On Being a Journalist: Deadlines, Bloody Deadlines

BEING A JOURNALIST sometimes just involves waiting in a state of wretched anxiety while something you desperately need to happen doesn’t happen.

It’s not unusual for me to be sitting hunched over my laptop, stomach acid flowing freely, feeling like it’s burning a hole through a vital organ or two, praying that a simple question I asked seven hours ago to an indifferent press officer is being handled. Knowing but denying the truth that it’s sitting feebly in an inbox about as likely to be read as a letter from the bank.

Here I am, in exactly one of those moments. Several hours late for a deadline, cursing myself as I always do for not thinking ahead. Cursing everyone I’ve ever dealt with for somehow being a part of this sadistic conspiracy.

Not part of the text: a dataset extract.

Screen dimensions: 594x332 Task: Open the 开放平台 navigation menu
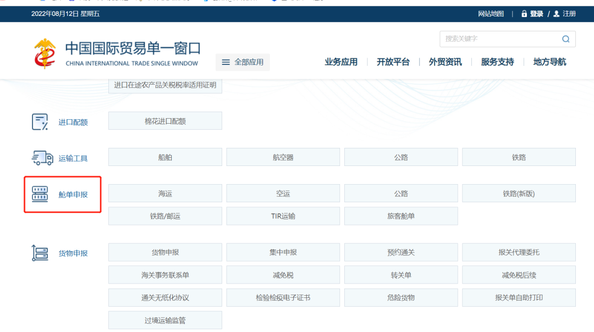pos(393,62)
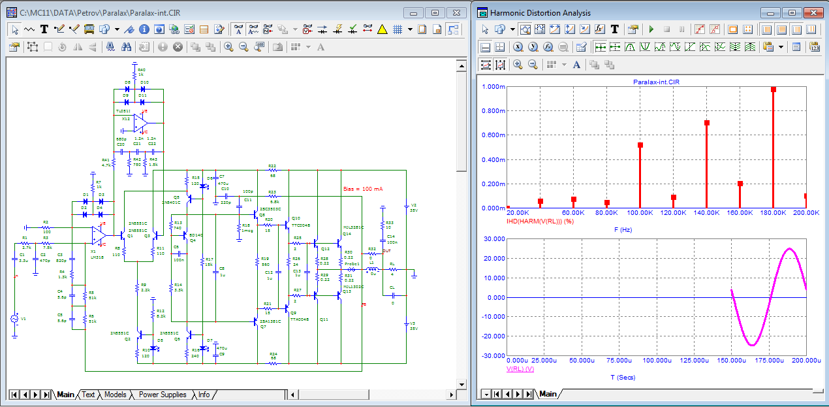Screen dimensions: 829x407
Task: Open the Power Supplies tab
Action: 163,395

I have a date in half an hour which I’m going to struggle to enjoy because the same damn problem is going to be there during and after, and when I go to bed, and when I open my eyes and a rotten breakfast of fear and impotence greets me in the morning.

I begin to hope there will be some major global-killer of an incident right this minute. An unimaginably big meteor, an alien invasion, an earthquake so devastating that it splits the planet into two, sending what’s left spinning off into space like a crudely beheaded skull.

Or perhaps the internet could somehow unravel. That would be good. True, it would be a nightmare of boggling proportions long term, but it would be worth it to have a good excuse for missing my deadline. And I could enjoy my date.